Now, the ‘mask’ or the mesh is deformed and accessorized accordingly to give you the final results. This app is a wonderful revenue opportunity, as various brands advertise here.
5) Google Maps
Google maps has grown in it popularity in recent times due to sheer resourcefulness. This mobile app is so convenient that it also helps the user find an appropriate parking spot for their cars.
This is once again done through a combination of Machine learning and data analysis. Various anonymous aggregated information is collected to finally be able to assist the user in the future, through the location data.
The standard logistic regressions is utilized to spot the parking locations and assist the driver accordingly.There are a lot of leading mobile app development companies which offers cutting edge services in this field.

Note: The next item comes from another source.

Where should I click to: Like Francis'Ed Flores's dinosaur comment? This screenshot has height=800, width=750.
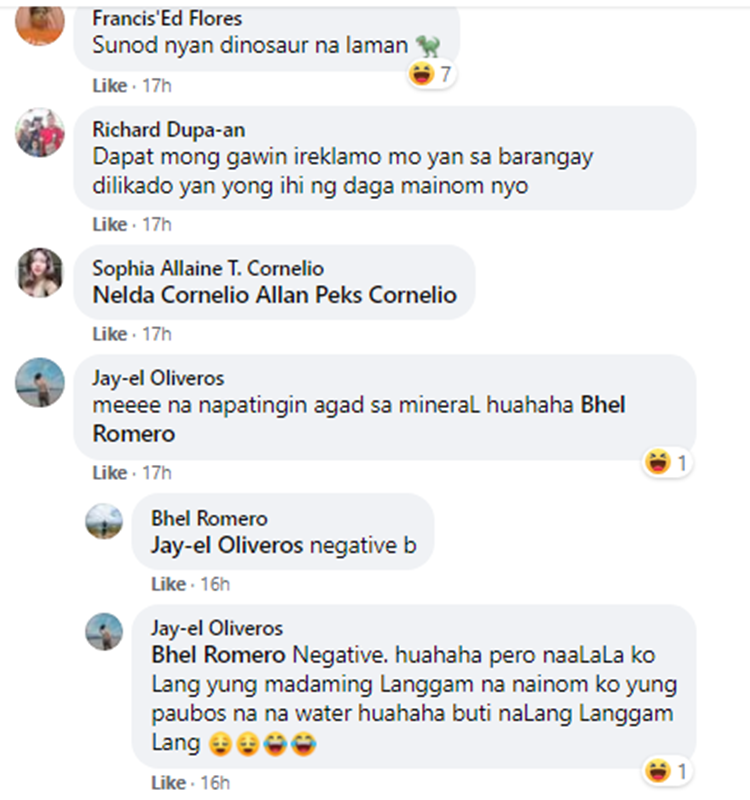[x=110, y=86]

The companies have a well-experienced team and a long trail of success under its belt to boast of. For development, a React Native App Development Company who offer a wide range of development services should be hired.
Places Where Machine Learning Can Be Easily Implemented
While these are some of the mobile apps already in use, let us take a look at some of the places where the Machine learning can be easily implemented.
1) E-commerce and Machine Learning
This can be used to help you with recommendations regarding fashion, trends, sales information. Accordingly, the required information and recommendations can be provided to the users.
2) For Sports Forecasting
Yes, in the near future the outcome of a certain sports game can easily be predicted with much accuracy. This is easily done through a machine learning model written rights.
3) Healthcare Apps
This one is a sure success. Here the Machine learning technology can be used to give advice to the users based on their symptoms. This technology can also predict the possibility of an upcoming ailment and also give solutions accordingly.
4) Food App
This mobile App utilizes collective data to offer recipe ideas and much more. Now, the app can ask and answer questions and also order food for you as per your tastes.
With the previously collected data, the ML can offer you new recommendations on the menu or places to eat. It can also analyze the delivery time for your order which is based on real-time traffic conditions.
5) The Time Management App
This Machine learning App is sure to be popular in the near future. The time management app will help the user to better schedule their tasks, time their work accordingly, so as to best utilize the time. It also helps you make a priority list for your work for the day and also makes the ‘to-do’ list for you.
Conclusion
In order to deliver such magical Apps in the future, we can hire a perfect AI development company that offers Artificial intelligence solutions. Let us take a look at one of the leading companies:
There are available various Hybrid App Development Company services that offer hybrid application development solutions along with advanced mobile frameworks. Basically, both the native apps and web applications are combined under this technology.